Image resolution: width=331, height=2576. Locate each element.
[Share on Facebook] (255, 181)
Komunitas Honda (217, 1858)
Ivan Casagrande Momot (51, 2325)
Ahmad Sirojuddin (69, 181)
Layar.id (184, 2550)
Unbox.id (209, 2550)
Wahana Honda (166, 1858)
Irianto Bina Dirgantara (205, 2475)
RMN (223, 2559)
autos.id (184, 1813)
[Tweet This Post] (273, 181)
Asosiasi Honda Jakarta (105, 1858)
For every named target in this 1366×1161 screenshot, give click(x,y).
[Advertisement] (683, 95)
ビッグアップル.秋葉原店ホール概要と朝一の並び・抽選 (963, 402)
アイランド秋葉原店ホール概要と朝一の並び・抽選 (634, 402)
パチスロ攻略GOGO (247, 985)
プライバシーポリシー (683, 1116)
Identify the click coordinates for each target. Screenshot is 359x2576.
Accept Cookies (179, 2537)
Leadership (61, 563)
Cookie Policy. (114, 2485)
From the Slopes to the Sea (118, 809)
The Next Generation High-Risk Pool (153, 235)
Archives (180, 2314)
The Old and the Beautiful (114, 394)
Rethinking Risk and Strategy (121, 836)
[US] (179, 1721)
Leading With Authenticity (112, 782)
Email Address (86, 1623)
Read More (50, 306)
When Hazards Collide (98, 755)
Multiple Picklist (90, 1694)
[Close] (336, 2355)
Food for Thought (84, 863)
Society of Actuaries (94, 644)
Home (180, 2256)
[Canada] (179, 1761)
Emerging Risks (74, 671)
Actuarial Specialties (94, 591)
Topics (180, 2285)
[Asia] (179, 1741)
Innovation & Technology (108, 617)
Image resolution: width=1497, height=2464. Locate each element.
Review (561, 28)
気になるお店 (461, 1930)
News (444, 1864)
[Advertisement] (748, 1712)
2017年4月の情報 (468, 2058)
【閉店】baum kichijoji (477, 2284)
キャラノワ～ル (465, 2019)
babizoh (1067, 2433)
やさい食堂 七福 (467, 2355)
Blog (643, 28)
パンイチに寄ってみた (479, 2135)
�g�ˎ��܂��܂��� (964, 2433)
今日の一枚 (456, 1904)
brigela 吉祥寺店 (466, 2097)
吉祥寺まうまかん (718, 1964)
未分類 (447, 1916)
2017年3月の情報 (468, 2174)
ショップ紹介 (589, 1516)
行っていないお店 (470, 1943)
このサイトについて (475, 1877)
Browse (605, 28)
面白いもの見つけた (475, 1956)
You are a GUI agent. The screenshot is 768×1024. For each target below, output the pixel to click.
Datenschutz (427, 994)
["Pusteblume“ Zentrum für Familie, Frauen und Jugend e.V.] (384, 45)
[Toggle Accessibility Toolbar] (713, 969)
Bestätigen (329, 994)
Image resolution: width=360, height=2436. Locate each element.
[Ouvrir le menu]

**Directions for this task**:
In your reply, restate exactly the lines from the start of the records above through the line holding "[Advertisement] (683, 95)", including both, and nothing else.

**Result for this exercise**:
Image resolution: width=331, height=2576. Locate each element.
[Share on Facebook] (255, 181)
Komunitas Honda (217, 1858)
Ivan Casagrande Momot (51, 2325)
Ahmad Sirojuddin (69, 181)
Layar.id (184, 2550)
Unbox.id (209, 2550)
Wahana Honda (166, 1858)
Irianto Bina Dirgantara (205, 2475)
RMN (223, 2559)
autos.id (184, 1813)
[Tweet This Post] (273, 181)
Asosiasi Honda Jakarta (105, 1858)
For every named target in this 1366×1161 screenshot, give click(x,y).
[Advertisement] (683, 95)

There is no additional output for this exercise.